Date: Tue, 27 Nov 2007 21:06:01 -0500 From: "David T. Lewis" lewis@mail.msen.com Subject: Re: However ...Re: [Squeakland] Panel discussion: Can the
>American Mind be Opened?
To: subbukk subbukk@gmail.com Message-ID: 20071128020601.GA75166@shell.msen.com Content-Type: text/plain; charset=us-ascii
On Mon, Nov 26, 2007 at 11:38:30PM +0530, subbukk wrote:
Coming from a culture steeped in oral tradition, I find 'sounds' better than 'symbols' when doing math 'in the head'. The way I learnt to handle numbers (thanks to my dad) is to think of them as a phrase. 324+648 would be sounded out like "three hundreds two tens and four and six hundreds and four tens and eight. three hundreds and six hundreds makes nine hundreds, two tens and four tens make six tens and four and eight makes one ten and two, giving me a total of nine hundreds seven tens and two". Subtraction was done using complements. So 93-25 would be sounded out as "five more to three tens, six tens more to nine tens and then three more, making a total of six tens and eight'. The technique works for any radix - 0x3c would be "three sixteens and twelve'.
In India, many illiterate shopkeepers and waiters in village restaurants use these techniques to total prices and hand out change. No written bills.
The advantage with sounds is that tones/stress/volume can be used to decorate numbers. With pencil and paper, changing colors, sizes or weights would be impractical.
Subbu,
Thanks for sharing this. I think that it is very interesting that sound and oral skills can be a basis for mathematical thinking. My cultural background is less oral, so I did not even think of this as a possibility. It seems that music and mathematics are somehow connected, but I never thought to extend this to verbal types of music.
Dave
I took a couple music theory courses in college years ago. One of my professors mentioned that he noticed a correlation between those who were good at math and those who tended to grasp music theory readily. He had no explanation for this though.

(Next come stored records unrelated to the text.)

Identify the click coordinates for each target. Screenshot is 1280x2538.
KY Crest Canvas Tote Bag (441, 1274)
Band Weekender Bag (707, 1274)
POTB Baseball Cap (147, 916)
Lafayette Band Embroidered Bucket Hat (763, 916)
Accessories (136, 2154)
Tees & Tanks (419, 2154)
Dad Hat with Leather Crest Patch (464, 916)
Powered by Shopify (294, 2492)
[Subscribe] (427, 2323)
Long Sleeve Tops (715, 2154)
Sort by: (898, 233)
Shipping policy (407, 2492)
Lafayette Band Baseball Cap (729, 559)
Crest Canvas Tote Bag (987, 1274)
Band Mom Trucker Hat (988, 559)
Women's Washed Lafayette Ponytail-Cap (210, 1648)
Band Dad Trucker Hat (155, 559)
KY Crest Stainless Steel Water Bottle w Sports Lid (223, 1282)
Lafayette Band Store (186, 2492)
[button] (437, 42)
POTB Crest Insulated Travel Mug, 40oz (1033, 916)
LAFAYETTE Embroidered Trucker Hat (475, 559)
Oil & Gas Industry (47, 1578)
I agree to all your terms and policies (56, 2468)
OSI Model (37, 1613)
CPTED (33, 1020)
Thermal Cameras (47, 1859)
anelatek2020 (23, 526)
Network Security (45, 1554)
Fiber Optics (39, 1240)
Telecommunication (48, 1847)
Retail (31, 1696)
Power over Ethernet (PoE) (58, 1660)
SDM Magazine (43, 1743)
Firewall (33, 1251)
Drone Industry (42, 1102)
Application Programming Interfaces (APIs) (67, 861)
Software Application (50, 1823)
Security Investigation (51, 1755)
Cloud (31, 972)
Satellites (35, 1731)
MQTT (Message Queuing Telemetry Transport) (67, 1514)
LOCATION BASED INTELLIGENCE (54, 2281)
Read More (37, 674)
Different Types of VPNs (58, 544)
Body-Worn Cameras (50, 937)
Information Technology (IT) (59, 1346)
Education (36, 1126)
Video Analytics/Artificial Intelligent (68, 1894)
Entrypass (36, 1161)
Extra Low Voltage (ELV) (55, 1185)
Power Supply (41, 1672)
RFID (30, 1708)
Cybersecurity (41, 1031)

---Mark mmille10@comcast.net
On Thursday 29 November 2007 2:33 am, mmille10@comcast.net wrote:
I took a couple music theory courses in college years ago. One of my professors mentioned that he noticed a correlation between those who were good at math and those who tended to grasp music theory readily. He had no explanation for this though.
The underlying connections are still a topic of research. We do have a name for it, though - synesthesia. Wikipedia has interesting links on the topic. Both math and music share many conceptual bases - magnitude, multiples, fractions, proportion, symmetry, cycles, permutations, combinations and so on. A person with deep understanding of these concepts could express them in various ways - dancing (body), music appreciation (ears), sculpting/painting/drawing (hand, eye), singing (vocal organs). What we call "math" is symbolic math - done with marks on paper. Understanding symbolic math is easy once the conceptual math is in place, but building conceptual understanding through symbols is a hard problem; as many teachers will attest.